Reaktion von Facebook
Ein Facebook-Sprecher erklärte dem «Wall Street Journal» am Sonntag nach den Äusserungen Haugens, das Online-Netzwerk versuche täglich, eine Balance zwischen dem Recht von Milliarden Menschen auf freie Meinungsäusserung und einer sicheren Umgebung für Nutzer zu finden. Haugen beantragte bei US-Behörden offiziell Schutz als Whistleblowerin - so werden Mitarbeiter genannt, die durch Weitergabe von Informationen Missstände aufdecken wollen. Top-Manager Guy Rosen betonte zugleich, dass Facebook inzwischen Hassreden bis auf 0,05 Prozent solcher Beiträge herausfiltern könne, noch bevor sie die Nutzer erreichten.
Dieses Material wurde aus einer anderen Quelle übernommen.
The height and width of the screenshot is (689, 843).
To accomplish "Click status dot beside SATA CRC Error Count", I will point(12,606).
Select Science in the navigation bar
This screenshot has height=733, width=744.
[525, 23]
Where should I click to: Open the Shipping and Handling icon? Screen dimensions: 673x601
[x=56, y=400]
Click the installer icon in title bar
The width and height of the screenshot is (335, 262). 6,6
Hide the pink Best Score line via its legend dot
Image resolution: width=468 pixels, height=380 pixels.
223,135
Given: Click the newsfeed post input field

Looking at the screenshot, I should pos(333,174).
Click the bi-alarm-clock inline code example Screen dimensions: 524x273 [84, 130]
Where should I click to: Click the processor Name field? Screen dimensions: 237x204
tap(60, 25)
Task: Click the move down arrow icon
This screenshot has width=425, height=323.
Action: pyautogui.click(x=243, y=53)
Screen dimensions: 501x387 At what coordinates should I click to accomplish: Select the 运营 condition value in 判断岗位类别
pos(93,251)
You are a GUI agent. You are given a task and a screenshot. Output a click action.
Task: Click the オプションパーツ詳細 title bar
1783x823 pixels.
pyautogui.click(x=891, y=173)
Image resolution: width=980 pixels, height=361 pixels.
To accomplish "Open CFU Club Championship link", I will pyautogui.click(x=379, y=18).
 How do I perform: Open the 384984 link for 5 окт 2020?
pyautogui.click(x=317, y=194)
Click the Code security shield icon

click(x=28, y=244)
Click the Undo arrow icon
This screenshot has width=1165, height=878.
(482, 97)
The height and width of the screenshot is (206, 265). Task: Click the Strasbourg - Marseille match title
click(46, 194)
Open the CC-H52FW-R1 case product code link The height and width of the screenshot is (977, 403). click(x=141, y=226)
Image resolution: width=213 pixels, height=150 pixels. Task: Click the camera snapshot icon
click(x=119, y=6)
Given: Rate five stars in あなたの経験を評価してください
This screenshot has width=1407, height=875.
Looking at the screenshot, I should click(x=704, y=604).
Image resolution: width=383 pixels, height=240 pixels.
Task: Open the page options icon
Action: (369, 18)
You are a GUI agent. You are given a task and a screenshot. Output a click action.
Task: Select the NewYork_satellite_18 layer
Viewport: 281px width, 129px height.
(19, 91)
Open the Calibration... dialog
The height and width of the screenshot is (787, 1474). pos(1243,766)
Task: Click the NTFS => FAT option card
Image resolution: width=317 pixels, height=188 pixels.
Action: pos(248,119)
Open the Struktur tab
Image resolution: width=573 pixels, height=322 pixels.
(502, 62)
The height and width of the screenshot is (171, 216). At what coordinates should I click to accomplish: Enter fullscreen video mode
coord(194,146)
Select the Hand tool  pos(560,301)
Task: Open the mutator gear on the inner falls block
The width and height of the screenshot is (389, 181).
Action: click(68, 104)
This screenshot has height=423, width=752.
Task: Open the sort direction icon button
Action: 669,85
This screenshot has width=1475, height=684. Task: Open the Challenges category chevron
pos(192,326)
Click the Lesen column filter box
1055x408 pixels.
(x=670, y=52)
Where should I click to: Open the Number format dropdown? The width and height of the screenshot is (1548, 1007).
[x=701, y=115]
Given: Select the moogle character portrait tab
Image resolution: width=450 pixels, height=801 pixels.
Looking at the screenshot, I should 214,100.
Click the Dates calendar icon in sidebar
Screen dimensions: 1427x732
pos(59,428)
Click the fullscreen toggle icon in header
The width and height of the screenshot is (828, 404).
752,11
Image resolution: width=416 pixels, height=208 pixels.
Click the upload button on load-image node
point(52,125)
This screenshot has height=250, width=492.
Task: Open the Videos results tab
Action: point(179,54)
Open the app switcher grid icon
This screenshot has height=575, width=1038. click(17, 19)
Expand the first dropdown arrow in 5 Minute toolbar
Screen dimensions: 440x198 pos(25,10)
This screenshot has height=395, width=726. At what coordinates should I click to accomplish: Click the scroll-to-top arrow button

Deutlich wird, dass Facebook vor allem in der US-Politik unter so starkem Druck steht wie seit dem Skandal um Cambridge Analytica 2018 nicht mehr. Damals war bekanntgeworden, dass Jahre zuvor eine Datenanalysefirma Informationen von Millionen Nutzern ohne deren Wissen abgreifen konnte. Es war eigentlich nicht der schwerwiegendste Datenschutz-Fehltritt, der bei Facebook bis dahin passiert war - doch es war der Tropfen, der das Fass zum Überlaufen brachte.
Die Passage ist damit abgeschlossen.